The Birmingham News
May 12, 2004
By BERNARD E. HARCOURT
He spent 26 years on Alabama's Death Row, confined in a 5-by-8 cell for more than 23 hours every day, waiting to meet his executioner, watching as more than two dozen of his neighbors were put to death. Phillip Tomlin is one of a small group of Death Row inmates who have been awaiting execution longer than anyone else in the country. He's been there since 1978, back when Jimmy Carter was president.
You may ask, why so many years on Death Row? The answer has to do primarily with a pecularity of Alabama's criminal justice system. It's called judicial override. In this state, a trial judge has the unique ability to override a jury's verdict of life imprisonment without parole and sentence someone to death despite the jury's verdict for life. In Tomlin's case, since 1990 a series of judges in Mobile improperly exercised that power and imposed a death sentence despite the jury's verdict for life - only to be told by the Alabama Supreme Court, many years later, that they had failed to properly consider the jury's decision.
Note: This was not a divided jury. In Tomlin's case, all 12 jurors agreed, after finding him guilty of capital murder, that the right sentence was life imprisonment without parole. And yet, judge after judge in Mobile - starting with Ferrill McRae, running through William McDermott and ending with Herman Thomas - simply ignored the unanimous jury verdict and sentenced Tomlin to death.

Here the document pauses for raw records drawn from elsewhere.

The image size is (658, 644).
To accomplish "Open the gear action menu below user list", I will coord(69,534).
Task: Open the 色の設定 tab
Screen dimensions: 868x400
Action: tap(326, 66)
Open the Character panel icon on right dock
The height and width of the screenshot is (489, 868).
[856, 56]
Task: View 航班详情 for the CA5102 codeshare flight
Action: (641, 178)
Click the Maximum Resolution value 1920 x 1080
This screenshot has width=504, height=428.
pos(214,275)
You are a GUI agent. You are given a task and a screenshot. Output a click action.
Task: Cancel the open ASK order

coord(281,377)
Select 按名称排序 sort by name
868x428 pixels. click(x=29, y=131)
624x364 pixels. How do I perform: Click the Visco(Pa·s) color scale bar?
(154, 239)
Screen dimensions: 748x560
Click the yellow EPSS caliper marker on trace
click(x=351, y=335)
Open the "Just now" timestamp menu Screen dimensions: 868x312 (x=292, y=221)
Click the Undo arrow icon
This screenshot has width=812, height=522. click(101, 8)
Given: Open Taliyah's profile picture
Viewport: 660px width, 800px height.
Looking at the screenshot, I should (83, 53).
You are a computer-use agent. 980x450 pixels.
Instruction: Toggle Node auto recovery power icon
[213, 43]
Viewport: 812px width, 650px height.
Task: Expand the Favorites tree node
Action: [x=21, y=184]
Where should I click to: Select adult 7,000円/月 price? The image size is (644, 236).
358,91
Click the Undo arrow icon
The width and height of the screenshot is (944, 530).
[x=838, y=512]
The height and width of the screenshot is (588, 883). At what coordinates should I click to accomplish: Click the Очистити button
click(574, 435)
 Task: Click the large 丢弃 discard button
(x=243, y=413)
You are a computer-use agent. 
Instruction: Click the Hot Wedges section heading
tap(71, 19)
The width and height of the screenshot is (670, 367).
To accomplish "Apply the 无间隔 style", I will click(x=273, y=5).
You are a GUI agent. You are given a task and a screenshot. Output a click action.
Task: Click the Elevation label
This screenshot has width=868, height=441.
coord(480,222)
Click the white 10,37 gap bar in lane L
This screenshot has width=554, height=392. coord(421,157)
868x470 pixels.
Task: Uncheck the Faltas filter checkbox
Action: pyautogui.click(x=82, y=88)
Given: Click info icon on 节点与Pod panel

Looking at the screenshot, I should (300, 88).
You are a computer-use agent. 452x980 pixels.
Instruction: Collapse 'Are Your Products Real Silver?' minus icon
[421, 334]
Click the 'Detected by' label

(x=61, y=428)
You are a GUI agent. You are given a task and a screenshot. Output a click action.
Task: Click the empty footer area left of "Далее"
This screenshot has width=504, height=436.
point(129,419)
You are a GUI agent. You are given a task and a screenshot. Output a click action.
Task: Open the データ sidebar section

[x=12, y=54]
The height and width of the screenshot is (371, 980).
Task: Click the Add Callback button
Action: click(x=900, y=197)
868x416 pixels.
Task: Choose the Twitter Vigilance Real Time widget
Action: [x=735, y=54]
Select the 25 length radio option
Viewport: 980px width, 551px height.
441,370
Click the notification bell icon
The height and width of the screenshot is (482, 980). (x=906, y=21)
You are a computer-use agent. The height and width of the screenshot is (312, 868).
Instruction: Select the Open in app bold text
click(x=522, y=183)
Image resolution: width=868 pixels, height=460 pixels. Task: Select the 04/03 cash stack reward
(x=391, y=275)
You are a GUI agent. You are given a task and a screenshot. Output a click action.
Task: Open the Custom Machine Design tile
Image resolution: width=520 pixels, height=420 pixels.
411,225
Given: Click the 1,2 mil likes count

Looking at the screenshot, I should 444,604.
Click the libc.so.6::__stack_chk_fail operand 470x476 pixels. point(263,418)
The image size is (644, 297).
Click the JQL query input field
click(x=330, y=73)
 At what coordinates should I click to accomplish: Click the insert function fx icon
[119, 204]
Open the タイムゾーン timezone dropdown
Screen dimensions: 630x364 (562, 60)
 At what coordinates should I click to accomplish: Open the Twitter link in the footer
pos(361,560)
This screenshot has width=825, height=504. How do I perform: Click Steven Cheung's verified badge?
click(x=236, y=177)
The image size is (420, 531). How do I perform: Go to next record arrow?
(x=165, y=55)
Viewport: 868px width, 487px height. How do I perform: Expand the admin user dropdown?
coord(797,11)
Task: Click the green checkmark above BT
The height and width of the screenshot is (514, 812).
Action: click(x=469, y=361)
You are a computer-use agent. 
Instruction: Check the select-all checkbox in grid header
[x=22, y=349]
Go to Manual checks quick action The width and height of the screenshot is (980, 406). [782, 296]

To make matters worse, the judges were not aware of any evidence the jury had not heard -no new incriminating evidence of guilt or aggravating evidence. In fact, the only reason the judges overrode the jury's verdict - namely, the fact that Tomlin's co-defendant had been sentenced to death - had been improperly told to the jury by the prosecuting attorney. That was the reason Alabama appellate courts ordered a new trial for Tomlin in 1993. The sentencing jury knew the only reason for the judicial override - and unanimously rejected it.
In most of our peer countries, 26 years on Death Row would be considered a form of torture. Judges in Britain - our closest ally in the war on terrorism - have held that five years on Death Row is cruel and unusual. Our other European allies are bound by a decision of the European Court of Human Rights, which prohibits such lengthy detentions on Death Row. And a number of other countries, ranging from India to South Africa and Zimbabwe, also recognize what is called the "Death Row phenomenon," the fact that such long stretches on Death Row may be torturous to the prisoner.
Last October, the Alabama Supreme Court finally corrected Tomlin's case and ruled that the judicial override was improper. Monday, Tomlin was finally sentenced pursuant to the jury's unanimous jury verdict of life in prison without parole.
There are several lessons here. The first is that Alabama should eliminate judicial override. The Legislature has considered doing just this. It is high time. Twelve citizens, sworn to uphold their civic obligation and fulfilling their duties as public citizens, are in a far better position to express the conscience of the community than judicial officers seeking re-election. The death penalty is too charged to put in the hands of electoral politics.
Second, it is time to declare that 26 years on Death Row is too long for a civilized nation. When our appellate courts order new trials for entirely legitimate reasons - in this case, prosecutorial and juror misconduct, reasons that were beyond the control of Tomlin - the courts should intervene to eliminate such prolonged detention on Death Row.
It is extemely hard for Americans to preach human rights and human decency abroad when we engage in practices at home that are universally condemned abroad. Just last week, our Department of State was forced to delay publishing its worldwide human rights report because of the terrible abuses that took place in U.S. prisons in Iraq.
If we plan on being leaders in the area of human rights and democracy, we must start acting like leaders.